The Cock and the Jewel (by Aesop)

A cock, scratching for food for himself and his hens, found a precious stone and exclaimed: “If your owner had found thee, and not I, he would have taken thee up, and have set thee in thy first estate; but I have found thee for no purpose. I would rather have one barleycorn than all the jewels in the world.”

 

the kites and the swans1

The Kites and the Swans (by Aesop)

The Kites of olden times, as well as the Swans, had the privilege of song. But having heard the neigh of the horse, they were so enchanted with the sound, that they tried to imitate it; and, in trying to neigh, they forgot how to sing.
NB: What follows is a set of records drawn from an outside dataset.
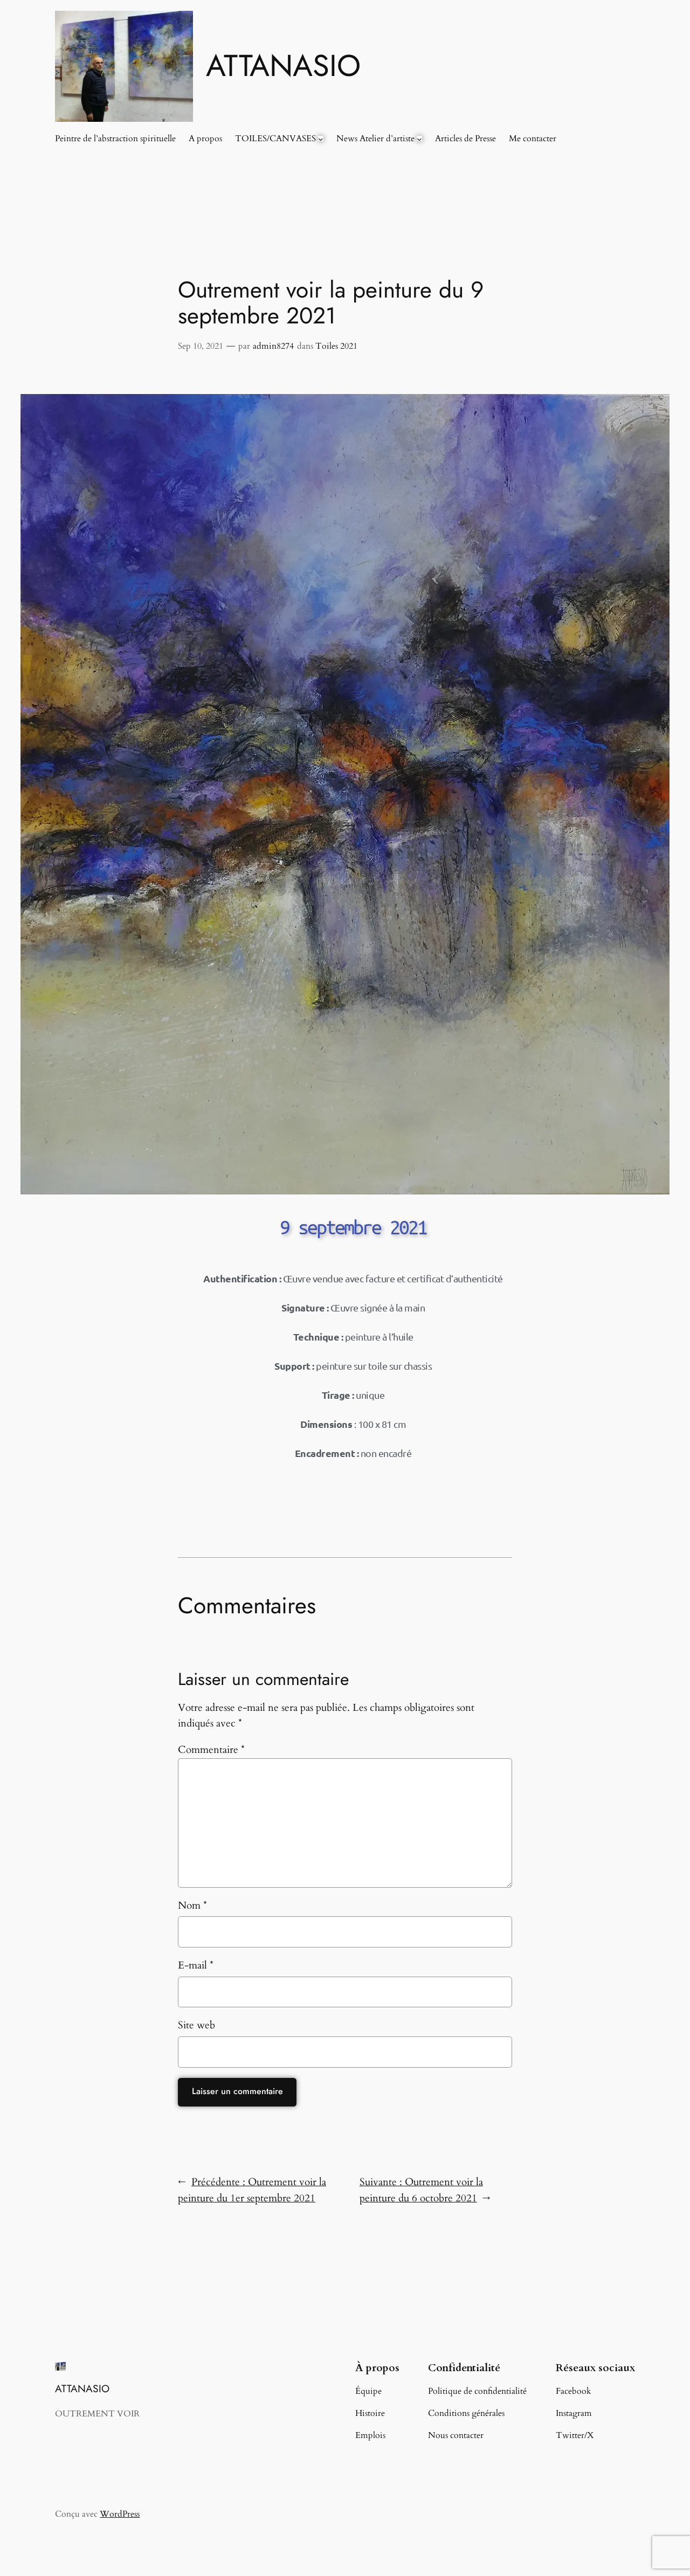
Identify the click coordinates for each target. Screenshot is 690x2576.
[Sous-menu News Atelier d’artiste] (419, 138)
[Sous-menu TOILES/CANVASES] (320, 138)
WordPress (120, 2514)
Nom (192, 1905)
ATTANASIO (283, 65)
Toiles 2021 (336, 346)
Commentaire (211, 1750)
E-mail (195, 1965)
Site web (196, 2025)
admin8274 (273, 346)
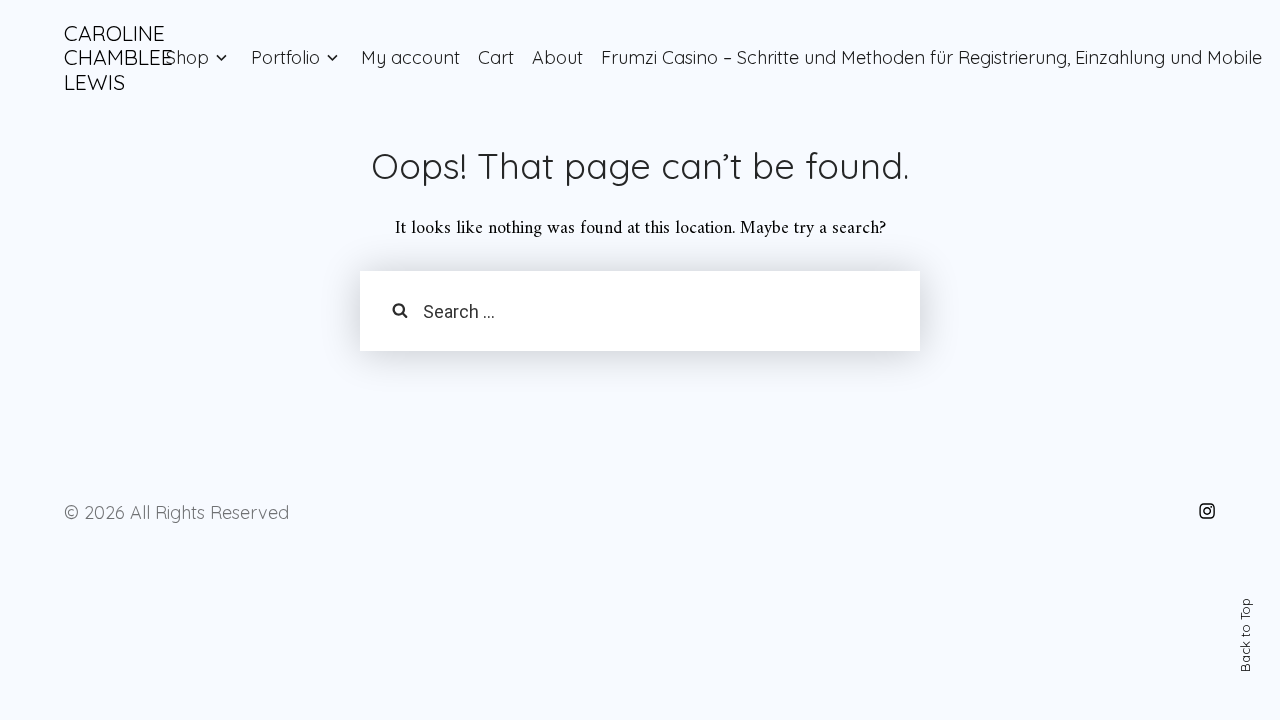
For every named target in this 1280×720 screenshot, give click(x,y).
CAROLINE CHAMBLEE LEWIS (118, 57)
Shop (187, 57)
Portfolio (285, 57)
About (557, 57)
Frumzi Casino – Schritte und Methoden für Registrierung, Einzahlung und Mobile (931, 57)
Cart (496, 57)
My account (410, 57)
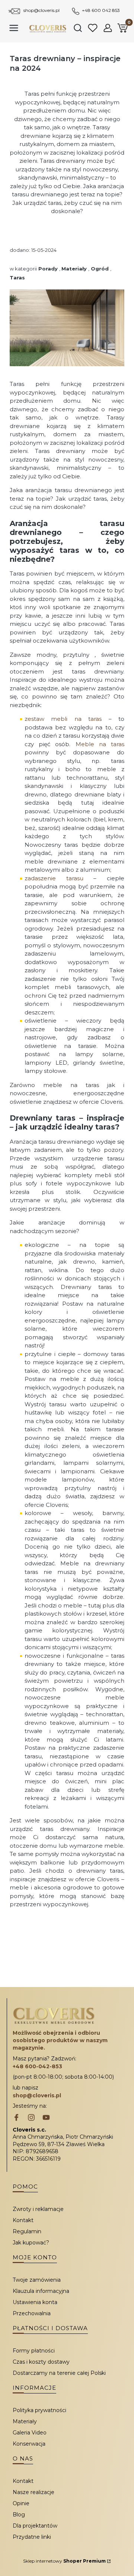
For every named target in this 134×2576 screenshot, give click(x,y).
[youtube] (46, 2118)
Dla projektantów (35, 2525)
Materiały (74, 269)
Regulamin (27, 2231)
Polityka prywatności (39, 2410)
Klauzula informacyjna (41, 2291)
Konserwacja (29, 2443)
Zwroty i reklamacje (38, 2209)
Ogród (100, 269)
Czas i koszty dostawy (41, 2361)
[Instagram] (31, 2118)
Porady (48, 269)
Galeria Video (30, 2432)
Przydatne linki (32, 2537)
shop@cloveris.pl (41, 10)
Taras (17, 278)
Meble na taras (100, 744)
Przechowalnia (32, 2313)
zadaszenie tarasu (54, 878)
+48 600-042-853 (37, 2066)
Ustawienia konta (35, 2302)
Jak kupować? (31, 2242)
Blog (19, 2514)
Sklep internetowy (64, 2561)
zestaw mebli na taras (63, 718)
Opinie (21, 2503)
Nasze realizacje (33, 2492)
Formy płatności (34, 2350)
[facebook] (16, 2118)
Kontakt (23, 2220)
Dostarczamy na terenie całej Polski (59, 2373)
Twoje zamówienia (37, 2279)
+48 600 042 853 (101, 10)
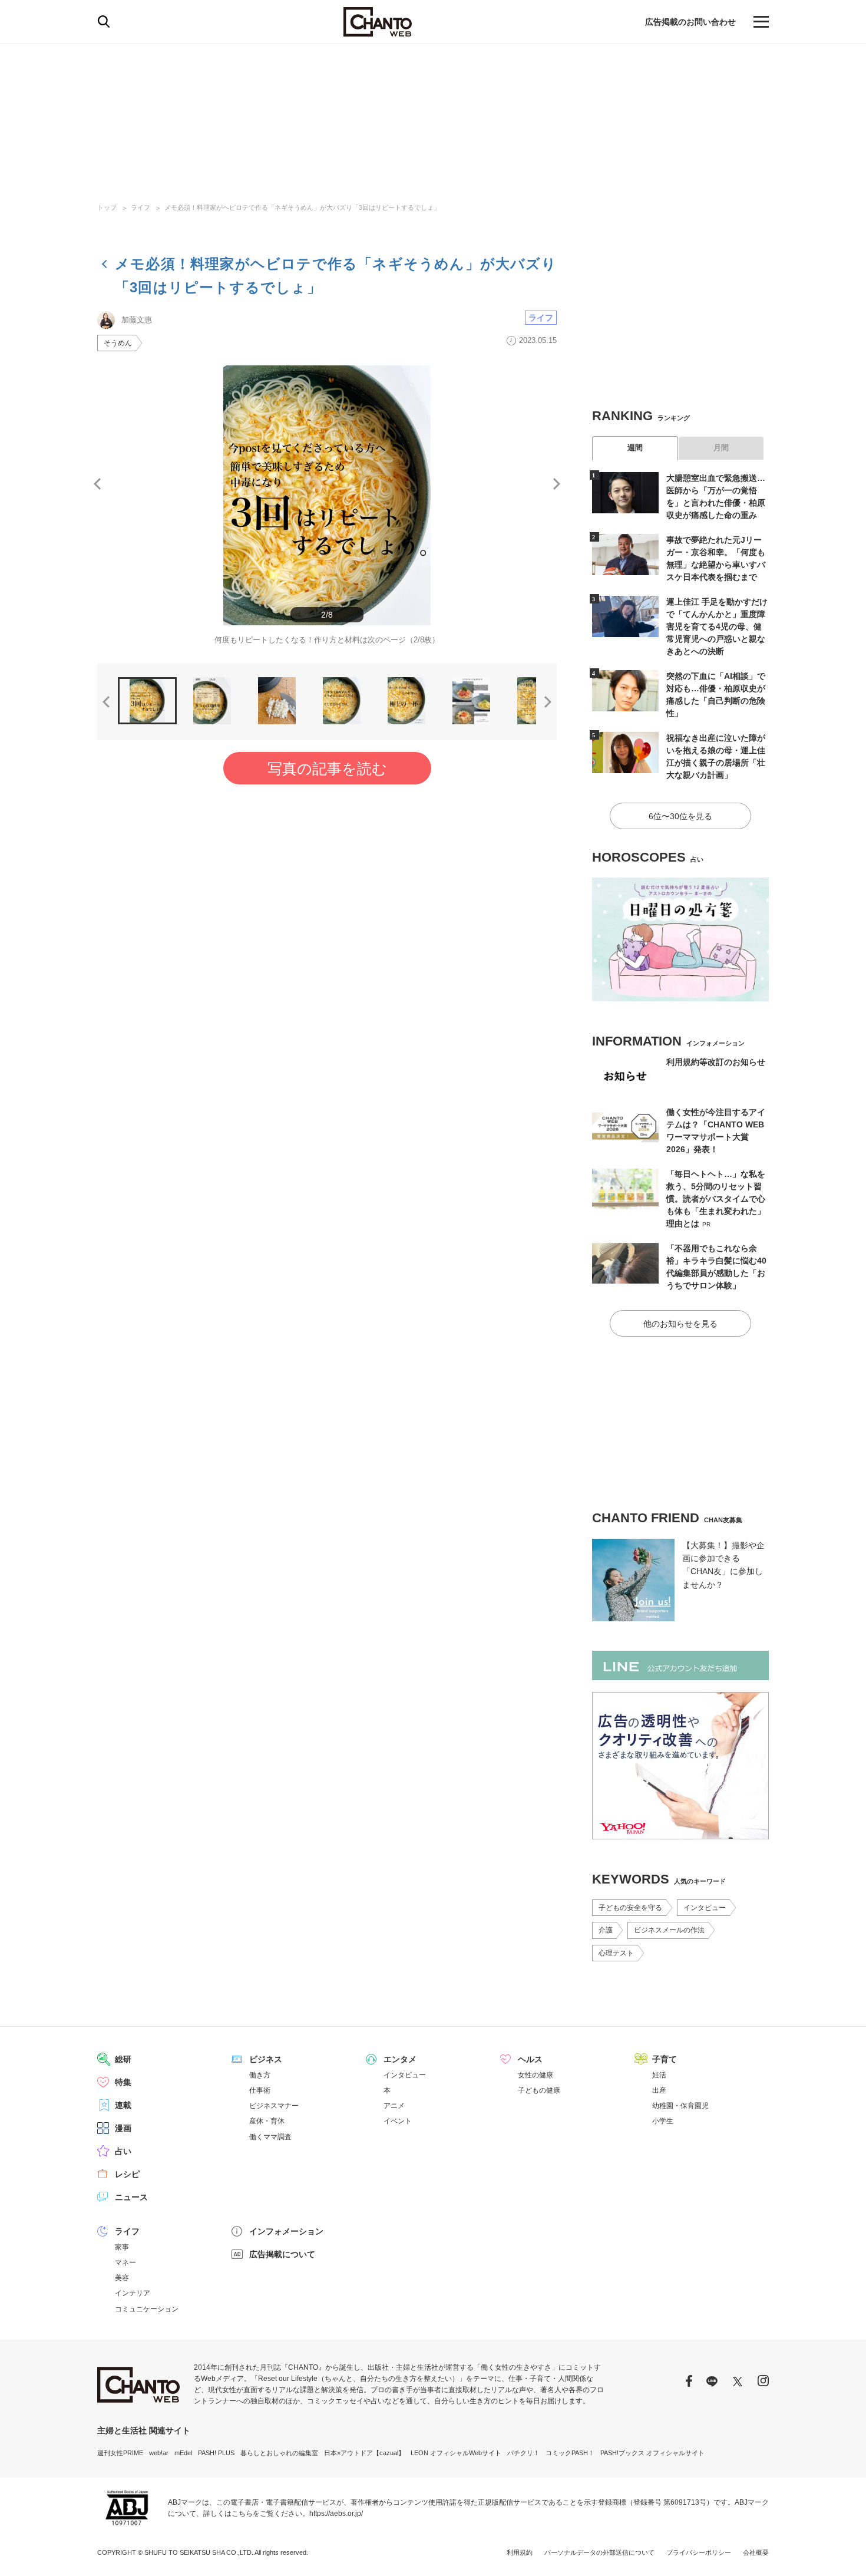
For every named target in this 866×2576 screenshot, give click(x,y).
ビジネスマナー (274, 2106)
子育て (664, 2059)
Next (556, 484)
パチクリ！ (523, 2452)
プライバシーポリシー (698, 2552)
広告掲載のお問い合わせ (690, 22)
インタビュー (704, 1908)
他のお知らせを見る (680, 1323)
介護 (606, 1930)
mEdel (183, 2452)
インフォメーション (286, 2231)
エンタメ (400, 2059)
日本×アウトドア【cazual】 (364, 2452)
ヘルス (530, 2059)
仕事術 (259, 2090)
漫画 (123, 2128)
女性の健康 (535, 2075)
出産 (659, 2090)
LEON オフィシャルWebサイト (456, 2452)
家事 (122, 2247)
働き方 (259, 2075)
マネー (125, 2262)
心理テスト (616, 1953)
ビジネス (265, 2059)
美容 (122, 2278)
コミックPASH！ (570, 2452)
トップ (107, 207)
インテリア (132, 2293)
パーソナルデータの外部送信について (599, 2552)
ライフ (140, 207)
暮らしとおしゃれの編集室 (279, 2452)
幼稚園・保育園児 (680, 2106)
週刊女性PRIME (120, 2452)
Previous (97, 484)
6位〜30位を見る (680, 816)
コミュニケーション (147, 2309)
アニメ (394, 2106)
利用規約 (520, 2552)
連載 (123, 2105)
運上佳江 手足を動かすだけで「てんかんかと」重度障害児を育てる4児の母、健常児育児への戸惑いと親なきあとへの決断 (717, 626)
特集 (123, 2082)
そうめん (118, 343)
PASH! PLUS (216, 2452)
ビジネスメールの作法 (669, 1930)
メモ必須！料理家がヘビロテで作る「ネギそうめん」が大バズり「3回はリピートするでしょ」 (302, 207)
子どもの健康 (539, 2090)
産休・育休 (267, 2121)
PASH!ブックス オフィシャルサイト (652, 2452)
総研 (123, 2059)
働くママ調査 (270, 2137)
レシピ (127, 2174)
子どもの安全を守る (630, 1908)
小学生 (662, 2121)
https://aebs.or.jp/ (336, 2513)
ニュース (131, 2197)
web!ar (158, 2452)
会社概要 (756, 2552)
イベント (398, 2121)
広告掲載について (282, 2254)
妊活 (659, 2075)
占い (123, 2151)
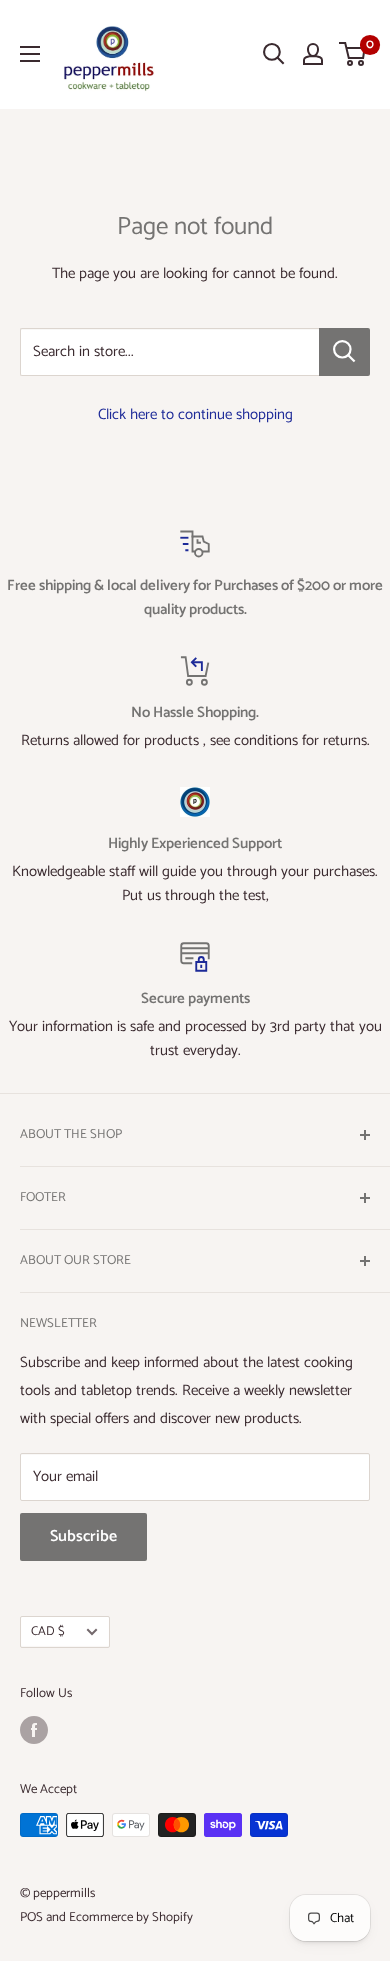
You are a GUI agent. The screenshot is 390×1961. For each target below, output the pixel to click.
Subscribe (83, 1536)
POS (31, 1917)
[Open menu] (30, 54)
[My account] (313, 54)
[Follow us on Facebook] (34, 1730)
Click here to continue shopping (195, 414)
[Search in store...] (344, 352)
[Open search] (274, 54)
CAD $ (48, 1631)
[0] (353, 54)
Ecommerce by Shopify (131, 1917)
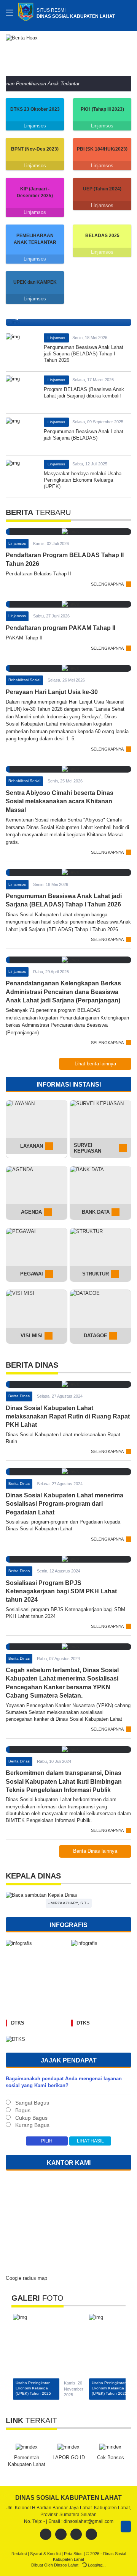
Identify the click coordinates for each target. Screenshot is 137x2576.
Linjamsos (35, 126)
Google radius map (26, 2278)
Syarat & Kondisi (46, 2553)
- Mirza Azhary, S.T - (68, 1903)
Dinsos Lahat (67, 2565)
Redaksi (19, 2553)
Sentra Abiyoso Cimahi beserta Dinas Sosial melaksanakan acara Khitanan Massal (59, 801)
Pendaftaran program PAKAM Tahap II (60, 628)
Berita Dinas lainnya (95, 1851)
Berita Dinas (19, 1396)
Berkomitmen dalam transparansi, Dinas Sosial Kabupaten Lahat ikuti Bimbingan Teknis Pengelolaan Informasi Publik (64, 1781)
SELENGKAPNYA (107, 584)
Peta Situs (74, 2553)
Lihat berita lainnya (95, 1064)
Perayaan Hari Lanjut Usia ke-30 (52, 692)
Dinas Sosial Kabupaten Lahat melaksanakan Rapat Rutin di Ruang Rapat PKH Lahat (68, 1416)
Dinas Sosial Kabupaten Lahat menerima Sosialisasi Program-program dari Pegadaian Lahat (64, 1504)
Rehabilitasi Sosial (24, 680)
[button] (124, 54)
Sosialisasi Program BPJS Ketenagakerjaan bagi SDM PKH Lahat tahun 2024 (61, 1591)
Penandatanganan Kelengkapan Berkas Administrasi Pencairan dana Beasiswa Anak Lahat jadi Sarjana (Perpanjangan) (63, 992)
The desire for imaginary benefits often involves the loss of present blessings.

 

the lion and three bulls 1The Lion and the Three Bulls (by Aesop)

Three Bulls for a long time pastured together. A Lion lay in ambush in the hope of making them his prey, but was afraid to attack them while they kept together. Having at last by guileful speeches succeeded in separating them, he attacked them without fear as they fed alone, and feasted on them one by one at his own leisure. Union is strength.